In quegli anni nacquero oltreoceano registi come Pasolini, Herzog, Tarkovskij: autori che cominciarono non solo a sfidare le convinzioni del cinema tradizionale, ma anche a creare opere in grado di dividere il nuovo pensiero critico. Si pensi, ad esempio, a A Clockwork Orange (Arancia Meccanica, 1971) di Stanley Kubrick, che suscitò controversie sulla rappresentazione della violenza, creando un dibattito sull'etica e la funzione del cinema nella società che ancora oggi (!) trova le sue argomentazioni. Ma così come la critica lanciò la New Hollywood e permise la diffusione di un nuovo pensiero cinematografico portando le giovani promesse a confrontarsi con linguaggi e tematiche rivoluzionarie, fu proprio la stessa critica ad affossare per sempre la New Hollywood e permettere alle major di ristabilire il loro potere produttivo al di sopra della visione autoriale del regista.
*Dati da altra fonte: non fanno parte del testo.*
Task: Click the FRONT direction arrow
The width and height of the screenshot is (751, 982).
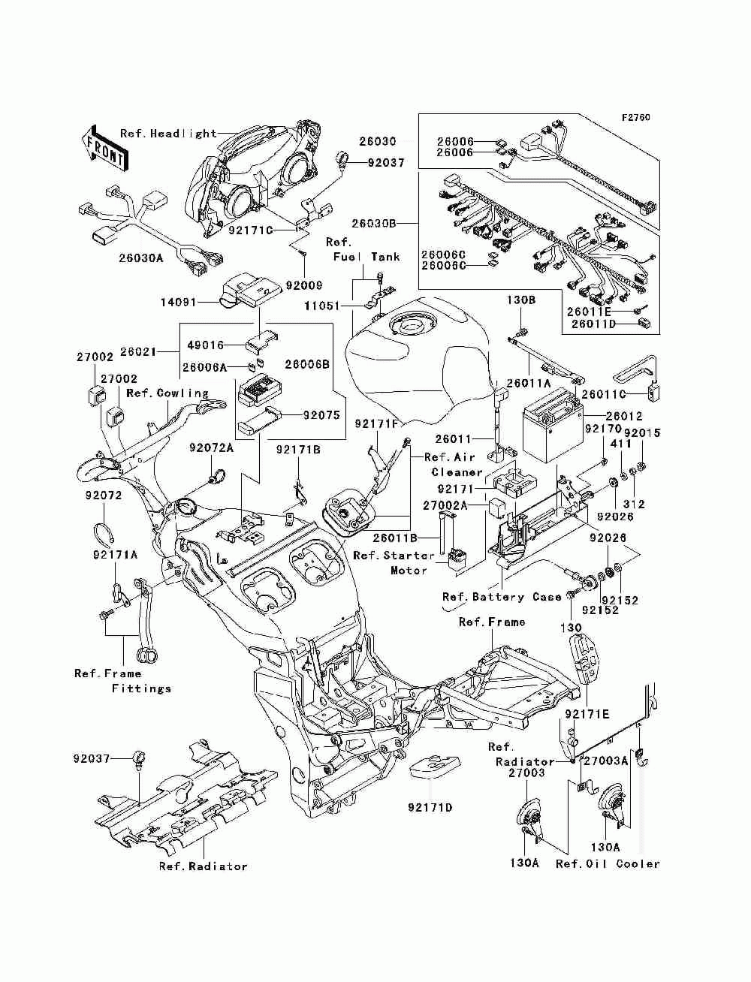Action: click(104, 149)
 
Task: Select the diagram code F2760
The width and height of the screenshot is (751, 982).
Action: click(636, 118)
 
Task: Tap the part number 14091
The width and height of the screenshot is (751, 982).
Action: click(179, 303)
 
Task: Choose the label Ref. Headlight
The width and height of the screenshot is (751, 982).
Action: click(169, 134)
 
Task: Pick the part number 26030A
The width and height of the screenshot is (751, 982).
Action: click(141, 258)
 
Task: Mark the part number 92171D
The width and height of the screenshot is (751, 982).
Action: click(430, 808)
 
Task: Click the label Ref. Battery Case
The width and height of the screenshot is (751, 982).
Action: click(502, 596)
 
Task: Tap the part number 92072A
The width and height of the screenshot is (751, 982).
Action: click(211, 447)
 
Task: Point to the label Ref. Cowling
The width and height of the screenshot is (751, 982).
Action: click(167, 393)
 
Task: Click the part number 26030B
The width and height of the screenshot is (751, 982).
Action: click(374, 223)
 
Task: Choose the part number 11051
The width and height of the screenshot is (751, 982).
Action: click(322, 306)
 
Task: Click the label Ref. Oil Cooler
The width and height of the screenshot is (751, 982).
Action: click(608, 864)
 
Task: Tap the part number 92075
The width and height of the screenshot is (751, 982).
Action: click(321, 415)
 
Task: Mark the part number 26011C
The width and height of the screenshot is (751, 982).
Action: click(605, 394)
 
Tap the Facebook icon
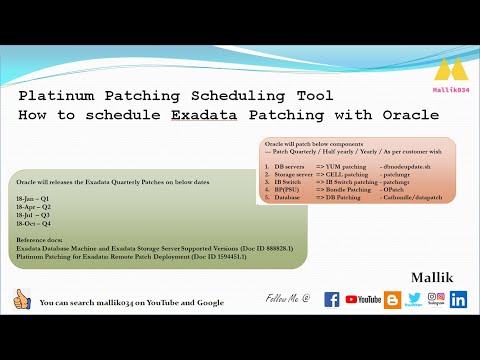click(x=327, y=299)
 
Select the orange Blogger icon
click(x=392, y=298)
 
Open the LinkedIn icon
click(x=459, y=299)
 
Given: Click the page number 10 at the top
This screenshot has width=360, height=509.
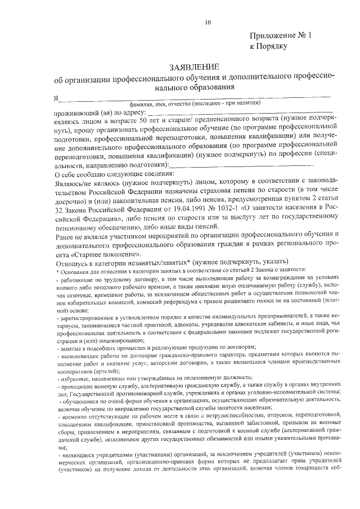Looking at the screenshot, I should (x=208, y=22).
Mi riferisco in questo caso allo sfortunato Heaven's Gate (I cancelli del cielo, 1980), capolavoro incompreso del già menzionato Cimino che dopo aver fatto incetta di premi agli Oscar con l’acclamato The Deer Hunter (Il cacciatore, 1978) ottenne carta bianca dalla United Artist per girare il suo progetto più ambizioso: un’epopea western che copre 30 anni di storia tra guerre e vicende d’amore.
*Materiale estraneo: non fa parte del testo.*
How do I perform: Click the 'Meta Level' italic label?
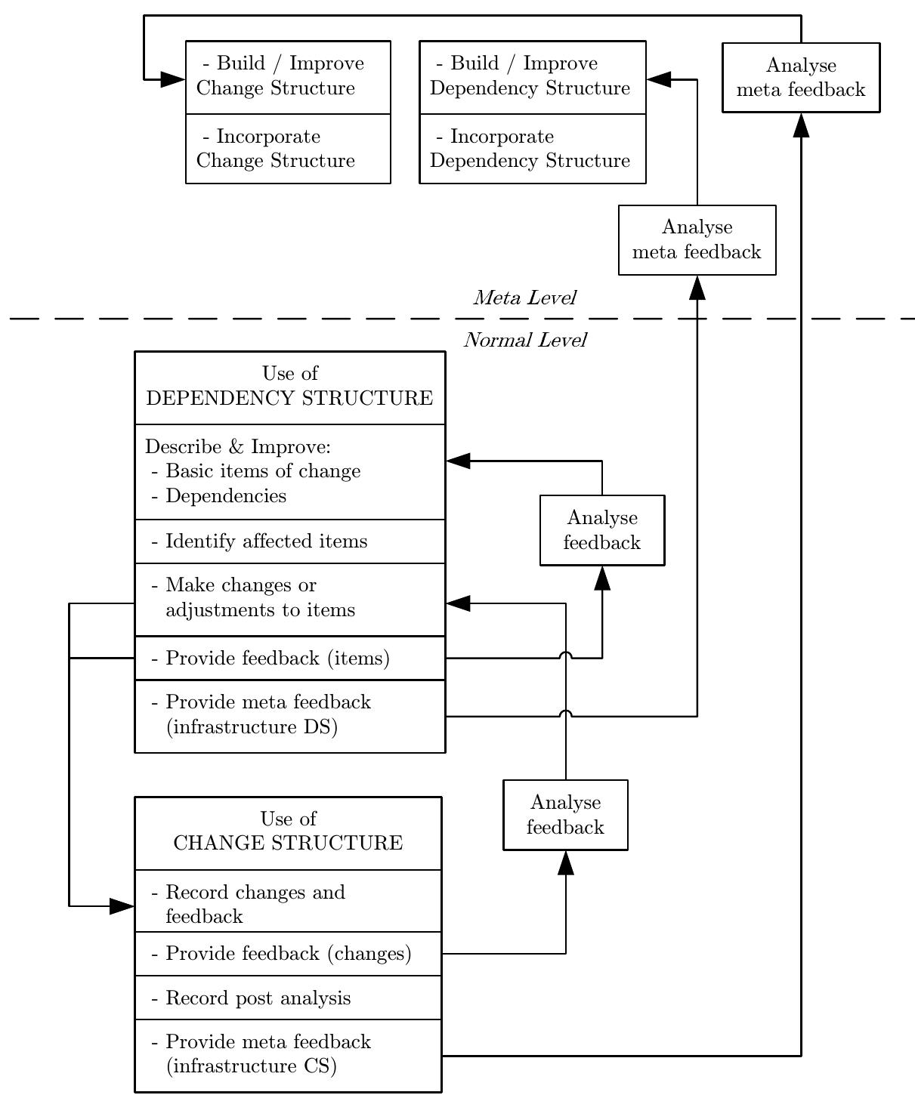click(x=524, y=298)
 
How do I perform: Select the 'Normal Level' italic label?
click(x=524, y=341)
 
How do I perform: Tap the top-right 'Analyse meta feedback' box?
click(x=800, y=77)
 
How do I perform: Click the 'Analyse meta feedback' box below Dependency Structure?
click(x=697, y=239)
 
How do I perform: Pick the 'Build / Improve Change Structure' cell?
click(x=288, y=76)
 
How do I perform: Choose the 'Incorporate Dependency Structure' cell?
click(x=532, y=149)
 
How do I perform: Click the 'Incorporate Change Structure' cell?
click(x=288, y=149)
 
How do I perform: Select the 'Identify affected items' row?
click(x=289, y=541)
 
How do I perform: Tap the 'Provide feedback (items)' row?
click(x=289, y=659)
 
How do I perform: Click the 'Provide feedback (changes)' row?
click(x=288, y=954)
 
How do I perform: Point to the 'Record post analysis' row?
click(x=288, y=998)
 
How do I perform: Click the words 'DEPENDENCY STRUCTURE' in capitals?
click(x=289, y=398)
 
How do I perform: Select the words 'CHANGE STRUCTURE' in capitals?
click(x=288, y=843)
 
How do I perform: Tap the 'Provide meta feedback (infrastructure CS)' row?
click(x=288, y=1055)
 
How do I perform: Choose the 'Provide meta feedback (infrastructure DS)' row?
click(x=289, y=715)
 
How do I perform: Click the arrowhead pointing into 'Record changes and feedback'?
click(x=122, y=906)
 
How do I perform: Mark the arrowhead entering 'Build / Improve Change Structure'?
click(x=173, y=79)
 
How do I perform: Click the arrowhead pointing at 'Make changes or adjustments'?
click(x=459, y=603)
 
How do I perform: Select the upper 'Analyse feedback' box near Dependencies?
click(x=601, y=530)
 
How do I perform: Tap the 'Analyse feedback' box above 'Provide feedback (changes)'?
click(x=565, y=815)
Un film che partì con mastodontiche premesse e si sviluppò in grande, sforando di tre volte il budget previsto, allungandosi a dismisura e raggiungendo le 5 ore di durata nel primo cut. La produzione, andata in allarme, spinse e ottenne una riduzione del girato, portandolo a 3 ore e 40, ma all’epoca non c’era la possibilità di fare un accordo con qualche piattaforma streaming in cerca di titoli da aggiungere al catalogo o che rilasciasse un film senza curarsi della durata confidando nella libertà assoluta degli spettatori di fare pausa e riprendere la visione in un secondo momento. No, nel 1980 andare a vedere 3 ore e 40 di Heaven's Gate significava prendere un impegno, fare un atto di fiducia. E la fiducia mancò, ovviamente.
Alle prime proiezioni il film fu da subito bollato come un fiasco colossale, con pesanti critiche su regia, narrazione e ritmo. E si sa, le prime impressioni contano… Si creò così un effetto valanga di negatività che influenzò drasticamente le aspettative del pubblico, condannando la pellicola al fallimento. I media, però, non si limitarono a criticare il film in sé, ma evidenziarono tutti i problemi, sprechi e ritardi della produzione, alimentando la percezione di un progetto completamente fuori controllo. La United Artist andò allora nel panico: ritirò il lungometraggio dalle sale e spinse Cimino a ridurne ulteriormente la durata, portandolo a 2 ore e mezza (ovvero la metà di quanto pensato inizialmente), sperando così di arginare il danno. E invece, ovviamente, lo peggiorò.
Il ritiro anticipato fu visto come un'ammissione di fallimento da parte della produzione e danneggiò ulteriormente l'opera, ormai snaturata completamente della sua idea iniziale. Neanche a dirlo, la critica distrusse anche il nuovo cut. Niente venne risparmiato. E così, infine, il film fù giustiziato. La conseguenza fu un clamoroso insuccesso commerciale, la carriera di Cimino fu affossata e la United Artist costretta a chiudere i battenti, spingendo così le altre produzioni a limitare lo spropositato controllo artistico dei registi che la New Hollywood aveva permesso. Fu la fine di un’epoca.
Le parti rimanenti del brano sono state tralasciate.